The whole idea of collaboration sprawl reminds me of the 35 years I lived in Northern California, watching housing development spread in every direction, in most cases without a master plan in place – causing traffic gridlock and other infrastructure issues between cities.

As SharePoint grew and became the platform-of-choice for many of our business solutions, those same teams who went behind/around IT to install an unsupported technology then demanded IT to take a look at “this SharePoint thing” and to provide us with more flexible options for collaboration.

I saw this scenario play out even within Microsoft during my tenure. In fact, I've been on both sides of the issue -- having rolled out unsupported technology because I needed to get my job done, and IT was not supportive or was unable to move fast enough, but also as a manager in IT responsible for the change management surrounding our collaboration platform and other systems. This common scenario often plays out at the expense of structured collaboration and sound governance principles – security, compliance, and governance concerns that may come back to bite the organization later. But in the heat of the moment, when a front-line team is desperate to get work done, people push back against what they believe to be outdated concepts of process and top-down control, thinking to themselves, "We're growing fast, we need to be flexible and dynamic, and we need the latest technology to do our jobs. We don't need process or bureaucracy."

But why is it that "fast and flexible" is viewed as mutually exclusive of "stable and scale-able" when it comes to systems and repeatable processes?

Consider this example: An externally-facing corporate portal is open to customers, maintained by IT, with content owned by Marketing. Nothing inherently wrong with this scenario. But when several major customers contact a VP late Sunday night because a page that should be secure and internal-only is available through an unsecured public, who gets the call? Not the guys in Marketing. No, its the folks in IT Operations. Who is ultimately responsible for content and the portal? Marketing wants the ability to build sites and edit on the fly, and IT wants to ensure environments and features work before pushing them out in front of the customer.

End users and managers want the flexibility and autonomy to serve their customers without having to jump through hoops. Sometimes all it takes is a one day delay to lose a customer, so companies need to be responsive to win business, and to support their customers. The vast majority of IT organizations want nothing more than to deliver that flexibility and control to responsible end users – but they are also tasked with supporting the underlying infrastructure, whether they maintain that infrastructure on premises or manage one or more hosted services on their end user’s behalf.
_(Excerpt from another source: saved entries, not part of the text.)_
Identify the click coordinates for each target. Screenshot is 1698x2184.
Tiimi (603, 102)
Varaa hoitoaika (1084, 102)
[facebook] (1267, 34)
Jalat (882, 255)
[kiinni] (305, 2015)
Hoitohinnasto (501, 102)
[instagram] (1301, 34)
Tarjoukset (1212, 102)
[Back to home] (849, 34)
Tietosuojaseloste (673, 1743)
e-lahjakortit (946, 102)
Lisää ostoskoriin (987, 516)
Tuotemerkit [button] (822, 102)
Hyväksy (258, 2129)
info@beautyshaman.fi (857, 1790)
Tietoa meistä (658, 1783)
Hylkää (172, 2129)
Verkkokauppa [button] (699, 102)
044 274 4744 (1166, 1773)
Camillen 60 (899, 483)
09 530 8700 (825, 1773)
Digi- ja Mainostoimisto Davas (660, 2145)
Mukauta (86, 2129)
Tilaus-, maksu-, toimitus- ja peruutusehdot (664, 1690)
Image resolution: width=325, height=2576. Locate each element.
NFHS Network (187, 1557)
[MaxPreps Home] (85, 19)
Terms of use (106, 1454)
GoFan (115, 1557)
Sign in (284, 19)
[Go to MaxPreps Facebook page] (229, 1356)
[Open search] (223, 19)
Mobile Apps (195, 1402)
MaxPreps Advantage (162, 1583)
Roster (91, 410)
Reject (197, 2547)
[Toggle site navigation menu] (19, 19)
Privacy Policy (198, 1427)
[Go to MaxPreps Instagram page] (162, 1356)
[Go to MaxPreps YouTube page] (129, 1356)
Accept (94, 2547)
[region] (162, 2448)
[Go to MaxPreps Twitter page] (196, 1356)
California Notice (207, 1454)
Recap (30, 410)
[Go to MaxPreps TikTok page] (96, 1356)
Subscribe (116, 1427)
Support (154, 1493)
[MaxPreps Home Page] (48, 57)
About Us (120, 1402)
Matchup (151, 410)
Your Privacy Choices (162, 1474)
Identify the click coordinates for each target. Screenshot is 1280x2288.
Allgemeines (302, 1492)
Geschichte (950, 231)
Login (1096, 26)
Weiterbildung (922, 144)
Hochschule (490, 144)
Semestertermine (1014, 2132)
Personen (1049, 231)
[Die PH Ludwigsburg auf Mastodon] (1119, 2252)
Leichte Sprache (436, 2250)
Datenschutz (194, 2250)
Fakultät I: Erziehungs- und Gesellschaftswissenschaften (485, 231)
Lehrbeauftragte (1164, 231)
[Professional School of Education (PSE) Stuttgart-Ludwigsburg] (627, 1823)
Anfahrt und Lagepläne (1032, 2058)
Managing collaboration sprawl is as much about changing your company culture as it is about refining your processes. Mention the word “governance,” and people automatically assume that power is somehow being taken away from them. But there is shared ownership in a healthy governance strategy – and understanding that shared ownership is more of a cultural issue than a matter of documenting policies and procedures. The problem here is not control of the content management system or the overall quality assurance process, but healthy communication between IT and end users, and a shared understanding of what is to be accomplished – both from an end user perspective (fast provisioning, autonomy, service-level agreements with IT) and an IT perspective (defined policies and procedures, agreed upon response times, change management model).

Good collaboration is definitely a cultural skill. The organizations who are best at collaboration are often those with mature cultures that have clearly defined change management models that facilitate understanding and execution. The first step to every solution is always to sit down and discuss the requirements and come to a shared understanding -- before any solution is proposed. After all, until you have a clear picture of the problem space, how can you be sure you're solving the right problem?